Hmmm...
I have a doctorate in genetics and worked as an academic medical genetics researcher for over a decade. So, I think I can claim to know a bit about biology, although sex/gender wasn't my field.
I 'peak-transed' a couple of days ago thanks to you guys alerting me to the fact that the meaning of the word 'woman' is being usurped, and the potential unintended/intended consequences of that.
Sex is (mostly, barring the occasional rare genetic anomaly) straightforward in humans i.e. XX = female, XY = male
Gender is less so. Like many of you, I feel that gender can be a social construct which is frequently detrimental to women, kicked against being a girl as a child and have no strong sense of my own gender now. But someone posted a link to an article in Nature on that thread in AIBU about the Daily Mail article yesterday, which does provide some evidence of a physiological basis for transgenderism nature.
Importantly though, while there were brain differnces between men, transgender women (born men), and women. The brains of transgender women were very similar to those of men, which were clearly distinguishable from those of women.
So, based on that, I am coming to the idea that transgender people are a comparable to those with high functioning autism in some ways - i.e. clealy different to those without the condition, but not necessarily in a pathological way.
It also reinforced the idea that transwomen =/= women.
I haven't read the report from the BCP yet.

Task directions – List the groups whose brains the post on sex and gender says were compared. The data that follow come from a separate source and are unrelated to the post above.

Extracted data –
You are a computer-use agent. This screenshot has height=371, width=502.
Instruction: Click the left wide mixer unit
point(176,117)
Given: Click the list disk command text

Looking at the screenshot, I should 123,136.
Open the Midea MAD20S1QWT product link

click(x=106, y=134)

==

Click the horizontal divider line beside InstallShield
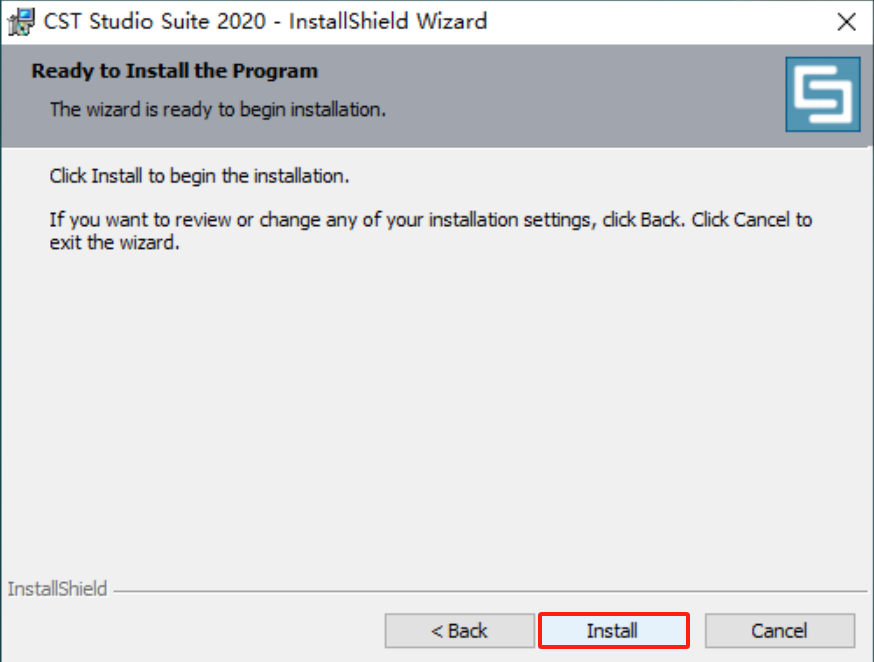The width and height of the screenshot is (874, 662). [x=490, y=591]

Response area – men, transgender women (born men), and women